**RAW DATA:**
== Segment start ==

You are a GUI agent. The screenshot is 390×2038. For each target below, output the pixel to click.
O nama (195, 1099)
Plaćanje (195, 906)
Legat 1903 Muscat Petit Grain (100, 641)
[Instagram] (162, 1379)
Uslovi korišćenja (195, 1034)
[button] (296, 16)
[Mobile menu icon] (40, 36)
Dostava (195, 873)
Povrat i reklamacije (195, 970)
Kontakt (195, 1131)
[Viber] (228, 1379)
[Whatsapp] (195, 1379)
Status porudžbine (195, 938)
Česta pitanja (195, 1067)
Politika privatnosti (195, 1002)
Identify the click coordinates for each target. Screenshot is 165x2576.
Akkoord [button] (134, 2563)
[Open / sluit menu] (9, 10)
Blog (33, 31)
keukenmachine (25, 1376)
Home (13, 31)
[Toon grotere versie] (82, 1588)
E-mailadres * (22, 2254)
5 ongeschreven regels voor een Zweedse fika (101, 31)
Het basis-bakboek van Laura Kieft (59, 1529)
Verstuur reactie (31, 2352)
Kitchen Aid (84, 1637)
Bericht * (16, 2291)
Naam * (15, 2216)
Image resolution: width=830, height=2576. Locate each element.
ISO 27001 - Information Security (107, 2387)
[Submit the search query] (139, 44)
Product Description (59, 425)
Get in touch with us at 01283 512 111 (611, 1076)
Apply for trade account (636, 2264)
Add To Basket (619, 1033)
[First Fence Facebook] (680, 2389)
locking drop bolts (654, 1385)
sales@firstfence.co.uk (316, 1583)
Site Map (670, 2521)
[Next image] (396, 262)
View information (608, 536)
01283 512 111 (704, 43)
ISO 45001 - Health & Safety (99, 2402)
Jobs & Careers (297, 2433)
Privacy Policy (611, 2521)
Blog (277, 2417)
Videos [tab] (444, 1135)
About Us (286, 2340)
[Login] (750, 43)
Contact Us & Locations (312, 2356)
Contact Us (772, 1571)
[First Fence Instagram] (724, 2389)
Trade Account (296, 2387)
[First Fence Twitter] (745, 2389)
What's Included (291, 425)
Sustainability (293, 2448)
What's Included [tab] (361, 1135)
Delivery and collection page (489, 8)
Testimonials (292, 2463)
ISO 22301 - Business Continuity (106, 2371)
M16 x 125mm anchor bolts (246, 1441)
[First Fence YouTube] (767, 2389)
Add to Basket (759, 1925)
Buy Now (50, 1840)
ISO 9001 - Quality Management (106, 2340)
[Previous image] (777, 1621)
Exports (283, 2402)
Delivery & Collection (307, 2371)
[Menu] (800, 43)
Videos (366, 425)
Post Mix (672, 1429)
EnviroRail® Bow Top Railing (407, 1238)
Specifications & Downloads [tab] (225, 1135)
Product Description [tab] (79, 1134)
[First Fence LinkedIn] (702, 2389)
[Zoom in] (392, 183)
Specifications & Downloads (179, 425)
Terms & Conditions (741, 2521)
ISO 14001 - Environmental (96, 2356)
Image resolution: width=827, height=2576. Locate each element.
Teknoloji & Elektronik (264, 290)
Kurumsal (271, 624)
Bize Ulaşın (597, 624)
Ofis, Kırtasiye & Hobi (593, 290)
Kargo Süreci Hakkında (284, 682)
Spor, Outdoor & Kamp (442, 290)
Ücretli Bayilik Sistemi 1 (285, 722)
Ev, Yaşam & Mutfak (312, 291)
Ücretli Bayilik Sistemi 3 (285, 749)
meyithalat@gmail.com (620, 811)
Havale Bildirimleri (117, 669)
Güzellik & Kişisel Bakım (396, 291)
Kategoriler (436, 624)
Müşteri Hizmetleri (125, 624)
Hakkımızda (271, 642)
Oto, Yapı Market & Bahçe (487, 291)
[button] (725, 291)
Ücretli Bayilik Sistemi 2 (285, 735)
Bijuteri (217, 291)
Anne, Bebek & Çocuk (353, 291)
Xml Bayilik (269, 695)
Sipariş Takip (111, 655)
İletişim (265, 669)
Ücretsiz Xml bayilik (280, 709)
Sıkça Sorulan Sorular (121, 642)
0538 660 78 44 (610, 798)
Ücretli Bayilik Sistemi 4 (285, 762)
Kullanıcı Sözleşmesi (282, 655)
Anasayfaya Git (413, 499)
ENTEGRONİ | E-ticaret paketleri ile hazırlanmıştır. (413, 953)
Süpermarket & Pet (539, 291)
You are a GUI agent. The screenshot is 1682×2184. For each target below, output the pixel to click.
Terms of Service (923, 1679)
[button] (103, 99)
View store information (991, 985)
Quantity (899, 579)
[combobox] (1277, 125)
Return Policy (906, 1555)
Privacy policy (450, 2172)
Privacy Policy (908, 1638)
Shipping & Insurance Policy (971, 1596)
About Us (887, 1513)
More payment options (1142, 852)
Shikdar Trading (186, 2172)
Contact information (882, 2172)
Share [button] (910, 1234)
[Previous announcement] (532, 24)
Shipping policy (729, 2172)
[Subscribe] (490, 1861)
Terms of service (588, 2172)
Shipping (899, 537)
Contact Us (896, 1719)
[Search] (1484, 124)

== Segment end ==

**WHAT IS REQUIRED:** Extract all of the data shown above and repeat it verbatim.

**SOLVED PROBLEM:**
You are a GUI agent. The screenshot is 390×2038. For each target below, output the pixel to click.
O nama (195, 1099)
Plaćanje (195, 906)
Legat 1903 Muscat Petit Grain (100, 641)
[Instagram] (162, 1379)
Uslovi korišćenja (195, 1034)
[button] (296, 16)
[Mobile menu icon] (40, 36)
Dostava (195, 873)
Povrat i reklamacije (195, 970)
Kontakt (195, 1131)
[Viber] (228, 1379)
[Whatsapp] (195, 1379)
Status porudžbine (195, 938)
Česta pitanja (195, 1067)
Politika privatnosti (195, 1002)
Identify the click coordinates for each target. Screenshot is 165x2576.
Akkoord [button] (134, 2563)
[Open / sluit menu] (9, 10)
Blog (33, 31)
keukenmachine (25, 1376)
Home (13, 31)
[Toon grotere versie] (82, 1588)
E-mailadres * (22, 2254)
5 ongeschreven regels voor een Zweedse fika (101, 31)
Het basis-bakboek van Laura Kieft (59, 1529)
Verstuur reactie (31, 2352)
Kitchen Aid (84, 1637)
Bericht * (16, 2291)
Naam * (15, 2216)
Image resolution: width=830, height=2576. Locate each element.
ISO 27001 - Information Security (107, 2387)
[Submit the search query] (139, 44)
Product Description (59, 425)
Get in touch with us at 01283 512 111 (611, 1076)
Apply for trade account (636, 2264)
Add To Basket (619, 1033)
[First Fence Facebook] (680, 2389)
locking drop bolts (654, 1385)
sales@firstfence.co.uk (316, 1583)
Site Map (670, 2521)
[Next image] (396, 262)
View information (608, 536)
01283 512 111 (704, 43)
ISO 45001 - Health & Safety (99, 2402)
Jobs & Careers (297, 2433)
Privacy Policy (611, 2521)
Blog (277, 2417)
Videos [tab] (444, 1135)
About Us (286, 2340)
[Login] (750, 43)
Contact Us & Locations (312, 2356)
Contact Us (772, 1571)
[First Fence Instagram] (724, 2389)
Trade Account (296, 2387)
[First Fence Twitter] (745, 2389)
What's Included (291, 425)
Sustainability (293, 2448)
What's Included [tab] (361, 1135)
Delivery and collection page (489, 8)
Testimonials (292, 2463)
ISO 22301 - Business Continuity (106, 2371)
M16 x 125mm anchor bolts (246, 1441)
[First Fence YouTube] (767, 2389)
Add to Basket (759, 1925)
Buy Now (50, 1840)
ISO 9001 - Quality Management (106, 2340)
[Previous image] (777, 1621)
Exports (283, 2402)
Delivery & Collection (307, 2371)
[Menu] (800, 43)
Videos (366, 425)
Post Mix (672, 1429)
EnviroRail® Bow Top Railing (407, 1238)
Specifications & Downloads [tab] (225, 1135)
Product Description [tab] (79, 1134)
[First Fence LinkedIn] (702, 2389)
[Zoom in] (392, 183)
Specifications & Downloads (179, 425)
Terms & Conditions (741, 2521)
ISO 14001 - Environmental (96, 2356)
Image resolution: width=827, height=2576. Locate each element.
Teknoloji & Elektronik (264, 290)
Kurumsal (271, 624)
Bize Ulaşın (597, 624)
Ofis, Kırtasiye & Hobi (593, 290)
Kargo Süreci Hakkında (284, 682)
Spor, Outdoor & Kamp (442, 290)
Ücretli Bayilik Sistemi 1 (285, 722)
Ev, Yaşam & Mutfak (312, 291)
Ücretli Bayilik Sistemi 3 (285, 749)
meyithalat@gmail.com (620, 811)
Havale Bildirimleri (117, 669)
Güzellik & Kişisel Bakım (396, 291)
Kategoriler (436, 624)
Müşteri Hizmetleri (125, 624)
Hakkımızda (271, 642)
Oto, Yapı Market & Bahçe (487, 291)
[button] (725, 291)
Ücretli Bayilik Sistemi 2 (285, 735)
Bijuteri (217, 291)
Anne, Bebek & Çocuk (353, 291)
Xml Bayilik (269, 695)
Sipariş Takip (111, 655)
İletişim (265, 669)
Ücretsiz Xml bayilik (280, 709)
Sıkça Sorulan Sorular (121, 642)
0538 660 78 44 (610, 798)
Ücretli Bayilik Sistemi 4 (285, 762)
Kullanıcı Sözleşmesi (282, 655)
Anasayfaya Git (413, 499)
ENTEGRONİ | E-ticaret paketleri ile hazırlanmıştır. (413, 953)
Süpermarket & Pet (539, 291)
You are a GUI agent. The screenshot is 1682×2184. For each target below, output the pixel to click.
Terms of Service (923, 1679)
[button] (103, 99)
View store information (991, 985)
Quantity (899, 579)
[combobox] (1277, 125)
Return Policy (906, 1555)
Privacy policy (450, 2172)
Privacy Policy (908, 1638)
Shipping & Insurance Policy (971, 1596)
About Us (887, 1513)
More payment options (1142, 852)
Shikdar Trading (186, 2172)
Contact information (882, 2172)
Share [button] (910, 1234)
[Previous announcement] (532, 24)
Shipping policy (729, 2172)
[Subscribe] (490, 1861)
Terms of service (588, 2172)
Shipping (899, 537)
Contact Us (896, 1719)
[Search] (1484, 124)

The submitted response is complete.